Tailoring examination plans and procedures based on risk – and key principles for gauging that risk – are both addressed in a second update issued by the umbrella group for federal financial institution regulators Tuesday.
The Federal Financial Institutions Examination Council (FFIEC) issued the update as the next step of its exam modernization project. The council (made up of the four federal banking and credit union regulators, and the committee of the exam council representing state supervisory authorities) said in a release that using risk as a guide in tailoring exams is “another area that holds promise” for reducing regulatory burden.
The exam council said that its member regulators have identified and developed “common risk tailoring principles and practices” and that its members are “each committed to issue reinforcing and clarifying examiner guidance to their examination staffs on these risk-focused examination principles if necessary.” The principles include:
- Recognizing there are financial institutions, or areas within institutions, that present low risk, and in those cases, minimum examination procedures are generally sufficient to assess the institution’s condition and risks.
- Allocating more examination resources to higher risk areas and fewer resources to lower risk areas.
- Using data from the quarterly call report filings to monitor changes to the institution’s business model, complexity, and risk profile between examinations.
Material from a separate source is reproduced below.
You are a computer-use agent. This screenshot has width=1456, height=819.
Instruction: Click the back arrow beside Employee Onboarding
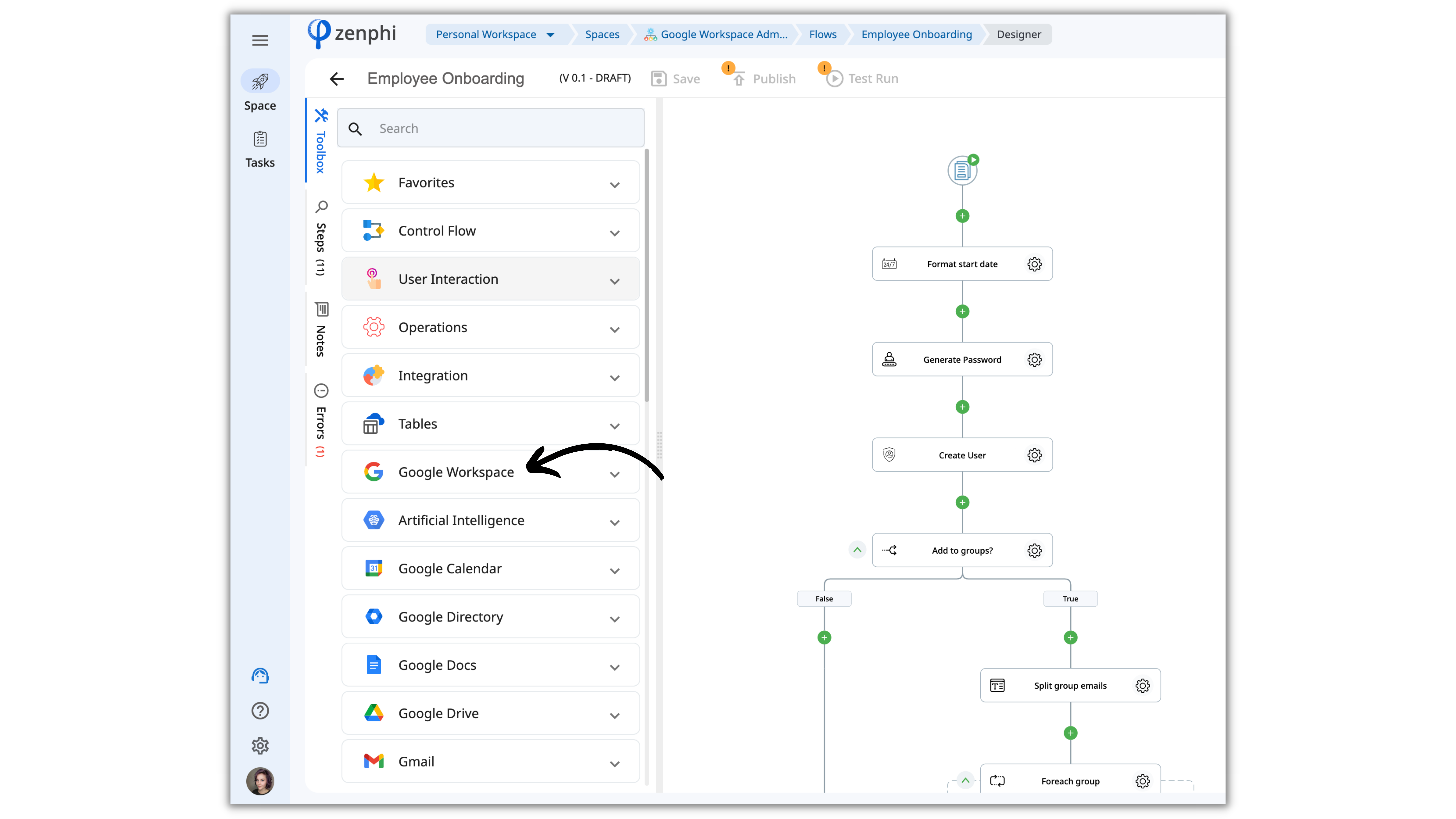click(x=337, y=79)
- Leveraging available information, including analyses and conclusions from ongoing offsite monitoring and previous examinations to determine the financial institution’s risk profile and the scope of the next examination.
- Considering the financial institution’s ability to identify and control risks when risk-focusing examinations.
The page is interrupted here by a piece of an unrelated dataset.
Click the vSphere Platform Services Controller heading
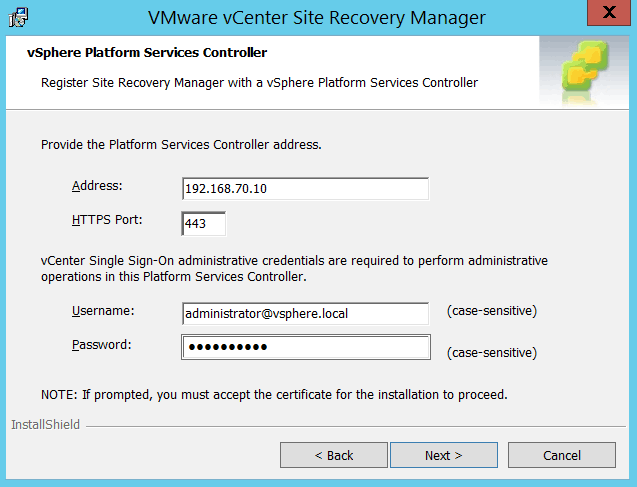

- Tailoring the pre-examination request list to the institution’s business model, complexity, and risk profile.
- Contacting institutions between examinations or prior to finalizing the scope of the examination to help inform an examiner’s assessment of an institution’s risk profile.
- Following up between examinations on institutions’ actions taken to address areas in need of improvement.
Along those lines, the exam council listed six “community financial institution examination risk-focusing practices” that are (or will be) guiding examiners:
- Consider the unique risk profile, complexity, and business model of the institution when developing an examination plan.
- Analyze existing information such as Call Report data, publicly available information, and confidential supervisory information to help identify areas of higher and lower risk when planning examinations.
- Monitor financial institutions between examinations.
- Tailor the document request list based on the financial institution’s business model, complexity, risk profile and planned scope of review.
- Apply examination procedures in a way that reduces the level of review of low-risk institutions or low-risk areas.
- Discuss financial conditions, risk profiles, new or expanded business lines, and pertinent new supervisory or regulatory information with institution management prior to finalizing the scope of review.
“Examiners will generally discuss the examination plan and its rationale with institution management at the beginning of the examination,” the exam council said.